Radiotherapy of the brain (fractionated)
Radiotherapy uses high-energy rays to destroy tumors and other diseases of the brain. Radiation works by damaging the DNA inside cells and makes them unable to divide and grow. Beams of radiation are aimed at the brain by a machine outside your body. Radiotherapy uses low dose beams to treat the tumor and a margin of normal cells surrounding the target area to prevent recurrence. The type and amount of radiation that you receive is carefully calculated during a number of therapy sessions. Over time, the abnormal cells die and the tumor may shrink. Normal healthy cells can also be damaged by radiation, but are able to repair themselves more easily. The goal of radiotherapy is to maximize the damage to abnormal cells and minimize the exposure to normal cells.
What is fractionated radiotherapy?
The benefits of radiation are not immediate but occur with time. Aggressive tumors, whose cells divide rapidly, tend to respond quickly to radiation. Over time, the abnormal cells die and the tumor may shrink. Benign tumors, whose cells divide slowly, may take several months to a year to show an effect.

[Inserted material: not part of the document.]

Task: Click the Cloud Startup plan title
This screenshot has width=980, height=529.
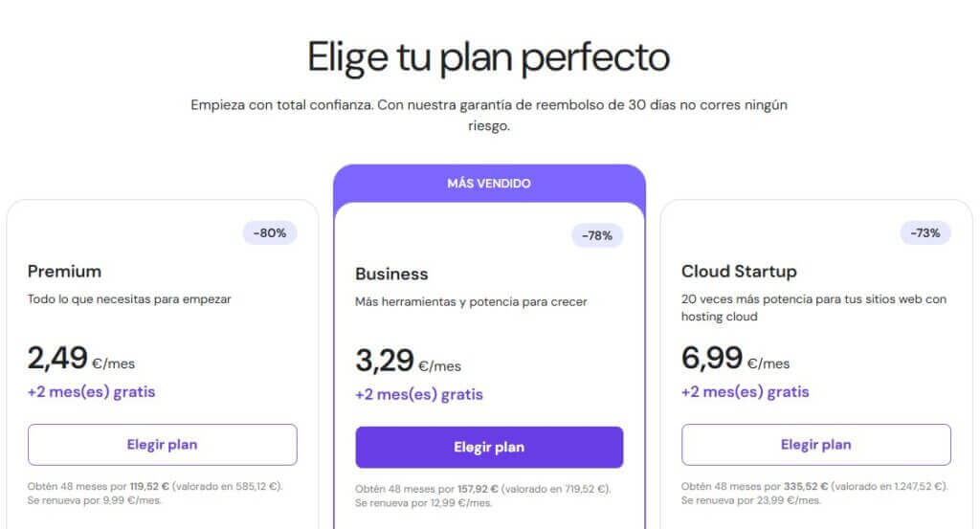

Radiotherapy is split into a number of treatments called fractions that are given over several weeks. Delivering a fraction of the total radiation dose allows normal cells time to repair themselves between treatments. It also reduces side effects. Fractions are usually given five days a week with a rest over the weekend. Therapy sessions often take less than an hour.
The radiation beams come from a machine called a linear accelerator. The beams are precisely shaped to match the tumor and are aimed from a variety of directions by rotating the machine around the patient (Fig. 1). There are several types of machines, but they all do the same things:
- Precisely locate the target (tumor, lesion)
- Hold the target still
- Accurately aim the radiation beam
- Shape the radiation beam to the target
- Deliver a specific radiation dose
Figure 1. Radiotherapy shapes the radiation beam to match the outline of the tumor and includes a margin of normal brain to prevent recurrence. The beams come from many angles with the cone focused on the tumor. The red ring shows the high dose and each outer ring represents lower and lower doses.
What's the difference?
Delivers radiation at lower doses, over multiple times, and to larger areas. Treats a “margin” of tissue around malignant tumors.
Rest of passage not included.